Recorded data
★ ★ ★ ★ ★ ★ ★
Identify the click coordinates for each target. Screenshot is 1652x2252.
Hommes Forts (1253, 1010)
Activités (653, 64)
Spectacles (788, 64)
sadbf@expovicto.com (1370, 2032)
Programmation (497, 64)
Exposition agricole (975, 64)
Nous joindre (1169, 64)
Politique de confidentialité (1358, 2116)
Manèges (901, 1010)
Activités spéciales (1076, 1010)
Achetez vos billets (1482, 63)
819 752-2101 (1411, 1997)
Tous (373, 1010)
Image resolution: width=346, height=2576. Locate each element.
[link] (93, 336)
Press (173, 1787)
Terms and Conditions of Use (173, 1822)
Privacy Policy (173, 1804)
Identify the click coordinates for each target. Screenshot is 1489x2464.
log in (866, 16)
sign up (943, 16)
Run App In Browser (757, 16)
★ ★ ★ ★ ★ ★ ★
- [EXERCISE DESCRIPTION]: The answer must consist of every line above that contains the word "each".

- [OUTPUT BELOW]:
Identify the click coordinates for each target. Screenshot is 1652x2252.
Image resolution: width=346, height=2576. Locate each element.
Identify the click coordinates for each target. Screenshot is 1489x2464.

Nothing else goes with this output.